Un revendeur spécialisé répond à vos questions sur les cigarettes électroniques
En tant que néo-vapoteur et ex-fumeur, la cigarette électronique m’accompagne au quotidien. Mais, cela ne fait pas de moi un expert et j’en suis conscient. Pour le présent article, j’ai demandé l’avis d’un revendeur de cigarettes électroniques.
Je ne fume plus depuis plus de deux mois. Cela ne me manque pas du tout et je n’ai jamais ressenti le besoin d’allumer une cigarette, grâce à la cigarette électronique, devenue ma fidèle compagne.
Il y a quelques années, j’ai fait la connaissance de Mario Puppo chez un autre employeur. Il est directeur de Vape.ch depuis 2017 et gère plusieurs succursales dans le canton de Zurich. Depuis fin 2019, il est également président de la Swiss Vape Trade Association (SVTA), l’association des commerçants et fabricants suisses de cigarettes électroniques. Si je ne m’intéressais pas vraiment au vapotage lors de notre première rencontre, le thème me brûle aujourd’hui les lèvres. Il est grand temps d’en reparler.
Mario, pourquoi vends-tu des cigarettes électroniques ?
Mario Puppo : Parce que je voulais arrêter de fumer, même si j’ai aimé le faire pendant des années (rires). Tout le monde sait désormais que le tabac est mauvais pour la santé. À cela s’est ajoutée la naissance de ma première fille. Malheureusement, je n’ai pas réussi à arrêter aussi facilement que je l’espérais. J’ai donc cherché des alternatives moins nocives et commandé toutes sortes de produits du monde entier. Cela a certes éveillé ma curiosité, mais j’ai continué à fumer parce que la qualité de la marchandise ne m’a pas convaincu. C’était vers 2008.
Et que s’est-il passé ensuite ?
Quelques années plus tard, j’ai enfin trouvé les premières cigarettes électroniques de bonne qualité. J’ai rapidement cessé de fumer, sans jamais rechuter. Et mon entourage n’a plus eu à souffrir de l’odeur de la fumée. C’était important pour moi. Bien sûr, je n’ai pas complètement arrêté, mais j’ai simplement remplacé une dépendance nocive par une moins nocive.

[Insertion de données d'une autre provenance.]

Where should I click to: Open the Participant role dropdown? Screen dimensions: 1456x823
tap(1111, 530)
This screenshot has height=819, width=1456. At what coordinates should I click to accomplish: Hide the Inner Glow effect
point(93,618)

Était-ce la naissance de ton magasin ?
Exactement ! Je voulais permettre à d’autres fumeurs et fumeuses de vivre une expérience réussie, sans stress. J’ai donc créé « Vape Heaven » et la boutique en ligne qui va avec. Ma femme m’a toujours soutenu activement. En tant que non-fumeuse, elle n’a de toute façon jamais vraiment compris à quoi servait la cigarette, si ce n’est qu’elle était nocive et qu’elle sentait mauvais.

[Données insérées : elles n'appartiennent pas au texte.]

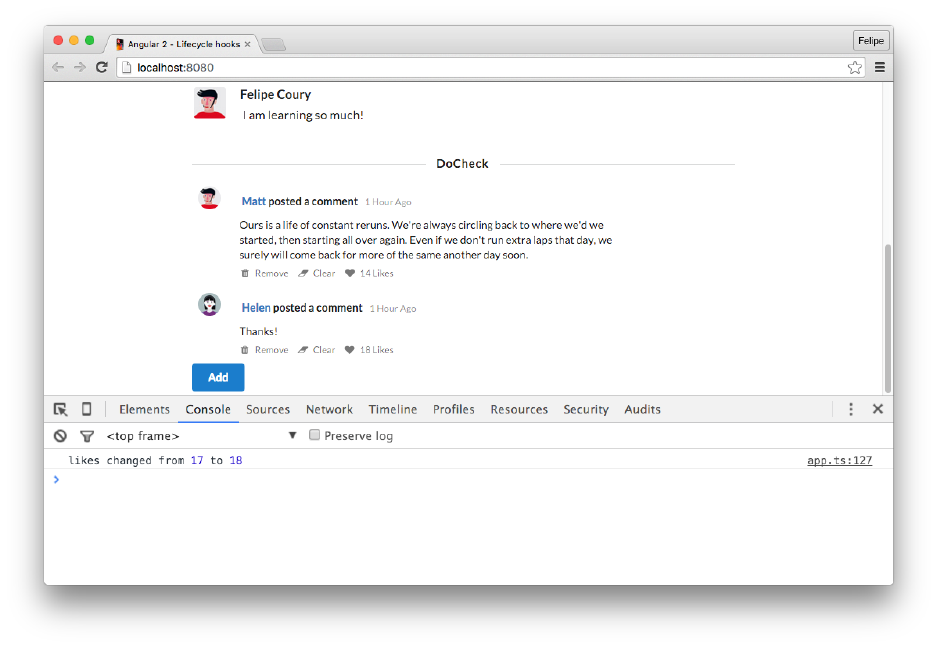Click the localhost:8080 address bar
The width and height of the screenshot is (937, 647).
pyautogui.click(x=480, y=67)
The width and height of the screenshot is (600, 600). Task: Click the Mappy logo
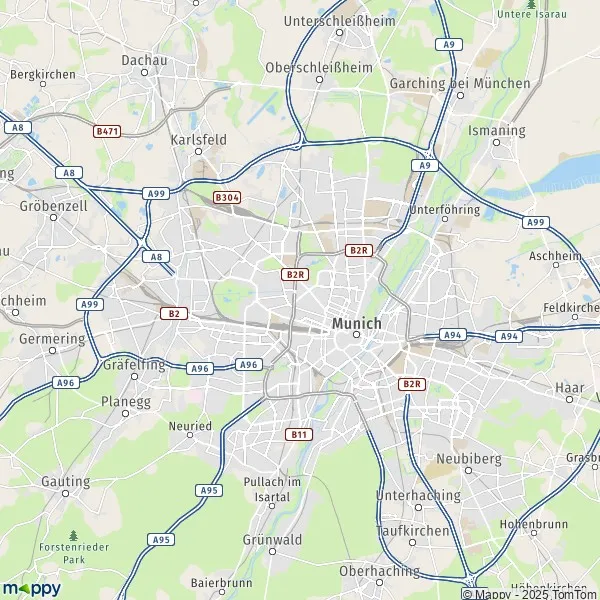[x=32, y=588]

En attendant, le nombre de vapoteurs ne cesse d’augmenter par rapport à celui des fumeurs. Cette évolution te réjouit-elle ?
En principe oui : malgré notre haut niveau de formation, il y a cependant encore beaucoup trop de fumeurs et fumeuses chez nous. En 2022 près d’un quart de la population suisse a fumé, environ 26 personnes meurent chaque jour des suites de la consommation de tabac. Pourtant, la réduction des risques liée au passage au vapotage est énorme, ce que confirment entre-temps diverses études du monde entier (post en anglais). Une étude récente menée sous la direction de l’université de Berne prouve en outre que les cigarettes électroniques aident beaucoup mieux à cesser de fumer que les patchs et les gommes à la nicotine.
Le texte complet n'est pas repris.